Extracted data entries
---*---

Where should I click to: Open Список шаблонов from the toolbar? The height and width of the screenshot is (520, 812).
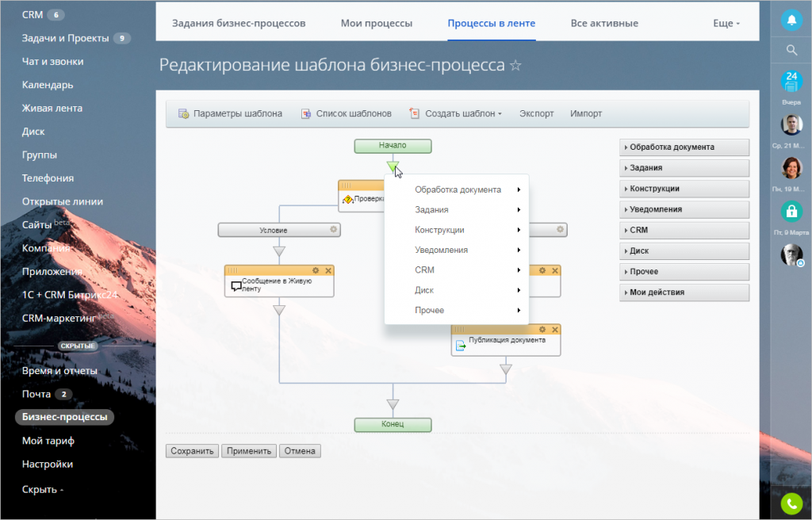(346, 113)
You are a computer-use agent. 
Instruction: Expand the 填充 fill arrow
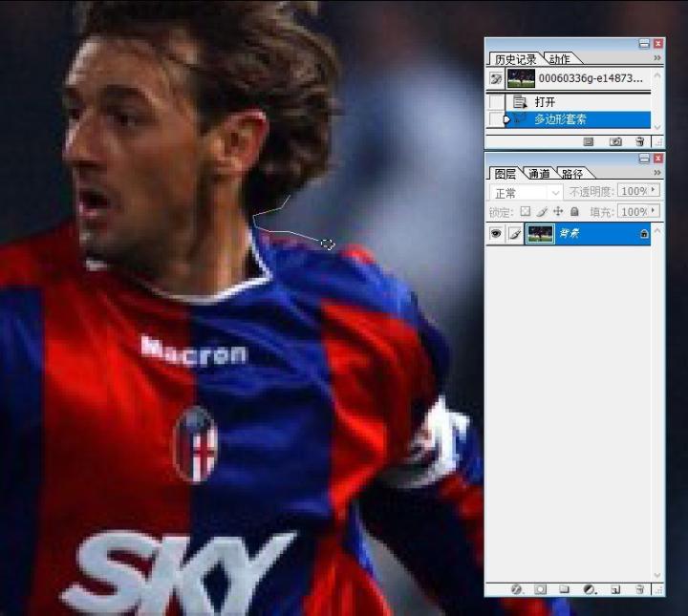tap(655, 211)
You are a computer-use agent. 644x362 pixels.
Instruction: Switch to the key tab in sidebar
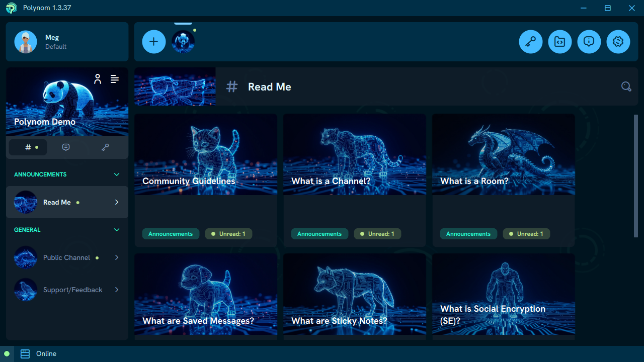[105, 147]
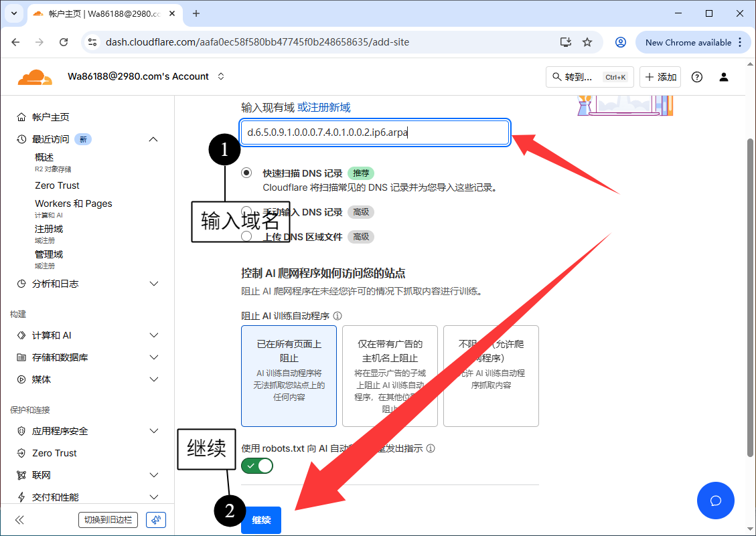Select 上传 DNS 区域文件 radio button
Viewport: 756px width, 536px height.
(x=247, y=236)
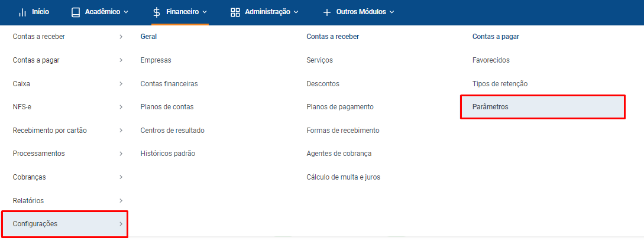
Task: Click the bar chart icon beside Início
Action: point(22,12)

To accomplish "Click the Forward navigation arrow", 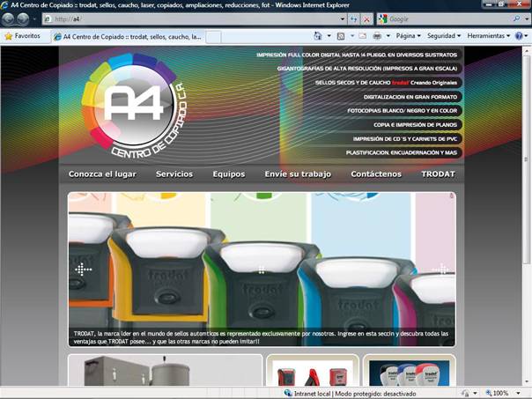I will (x=24, y=18).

---*---

◆ **To do**
Set down the records above exactly as written, beginning with the first line and ending with the line that contains "You are a computer-use agent. 644x362 pixels.", and do not include pictures.

◆ **Result for this exercise**
Where should I click to: Open Список шаблонов from the toolbar? The height and width of the screenshot is (520, 812).
(346, 113)
You are a computer-use agent. 
Instruction: Expand the 填充 fill arrow
tap(655, 211)
You are a computer-use agent. 644x362 pixels.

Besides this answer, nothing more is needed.